According to Intermodal’s SnP Broker, Mr. Konstantinos Kontomichis, “in the SnP market, following the significant premiums asset prices enjoyed during most of H1, the downward correction in freights seemed to be affecting values but not as much as one would expect, fact that evidences the change in both expectations and psychology among dry bulk owners. At the end of March, the ‘DONG-A ARTEMIS (179,213dwt-blt 12, S. Korea), was sold for a price of $33.0m, while a couple of months later the ‘HYUNDAI TALENT’ (178,896dwt-blt 12, S. Korea) was sold for a price of $30.5m, a rather soft decrease given that the correction in Capesize average earnings during this time was around 40%”.
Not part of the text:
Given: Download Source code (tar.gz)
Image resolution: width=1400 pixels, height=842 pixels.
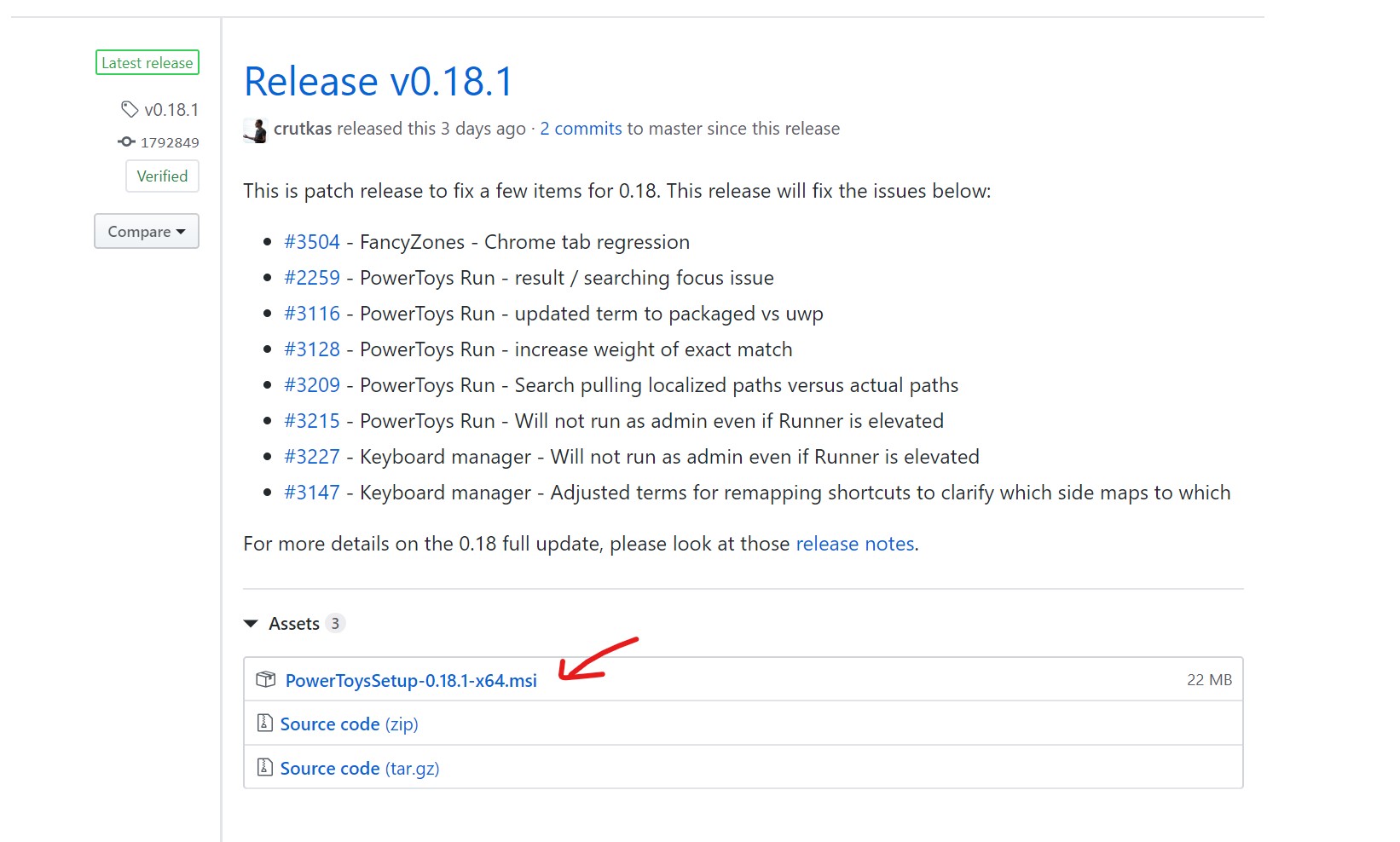Looking at the screenshot, I should tap(360, 769).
“Moving on to Panamaxes, the ‘BARILOCHE’ (75,395dwt-blt 07, Japan) was sold for a price of $13.8m in March, whereas the ‘BULK MONACO’(76,596dwt-blt 08, Japan) invited best offers in early July and was withdrawn from the market as the best offered received was rumoured to be in the low $11.0m level. Furthermore, during the second and the third week of April the Kamsarmax vessels ‘OSHIMA ISLAND’ (81,364dwt-blt 12, Japan) and ‘UNITED GALAXY’ (82,169dwt-blt 12, Japan) were sold for a price of $20.5m each, while a month later the ‘HANJIN PARADIP’ (82,600dwr-blt 13, Japan) was sold for a price of $21.0million” Kontomichis said.
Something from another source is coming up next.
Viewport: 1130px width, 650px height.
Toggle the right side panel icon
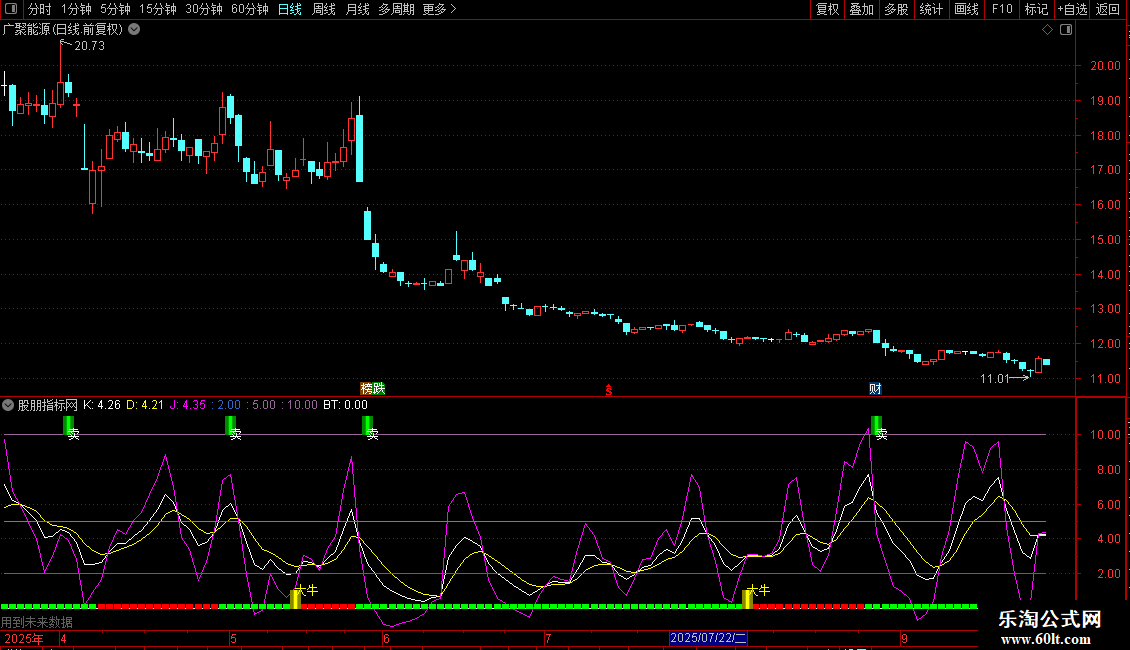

He went on to note that “Supramax SnP activity also saw resistance as far as asset prices were concerned. The ‘MARITIME EMERALD’ (58,717dwt-blt 09, Philippines) was sold in April for a price of $14.7m, whereas the three years older sister vessel ‘SUNRISE SKY’ (58,100dwt-blt 12, Philippines) was sold in the beginning of July for the same price. With the summer season peak just around the corner, all eyes remain fixed on the reaction of the SnP market in terms of activity and – of course – asset values. Despite the fact that the BDI slipped at the low 800 points level earlier in the summer, we saw second-hand prices resisting a similar drop, while what is even more interesting is that newbuilding appetite is still alive. If earnings extend the positive gains of the past few weeks, we won’t be surprised to see sale candidates being withdrawn if Buyers continue to look for discounts that most probably won’t be achieved”, he said.
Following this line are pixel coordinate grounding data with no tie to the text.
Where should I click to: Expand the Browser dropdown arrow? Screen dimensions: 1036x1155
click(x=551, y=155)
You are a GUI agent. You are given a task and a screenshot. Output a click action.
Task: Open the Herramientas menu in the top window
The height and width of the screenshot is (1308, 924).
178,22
Concluding his analysis, Kontomichis said that “after all, for anyone looking to sell it makes much more sense to wait until the traditionally stronger Q4 to do so, especially given the fact that the summer has so far exceeded expectations in terms of freight rates performance. For those who are firm Buyers on the other hand, accepting to increase their budget a bit in order to get closer to current asking levels before Q4 might not be such a bad idea after all. It remains to be seen”.
Meanwhile, in the S&P market this week, Intermodal noted that SnP activity witnessed a significant slowdown last week, with just a few orders being reported across bulkers and tankers, while in the case of the former, the recent positive correction in the freight market seems to have resulted in both Buyers and Sellers taking a step back and reassessing their ideas. On the tanker side we had the sale of the “FRONT ARDENNE” (153,152dwt-blt 97, S. Korea), which was sold to undisclosed buyers, for a price in the region of $8.0m. On the dry bulker side we had the sale of the “NORTH TRADER” (176,955dwt-blt 06, Japan), which was sold to Taiwanese owner, Shinyo International, for a price in the region of $17.2million”.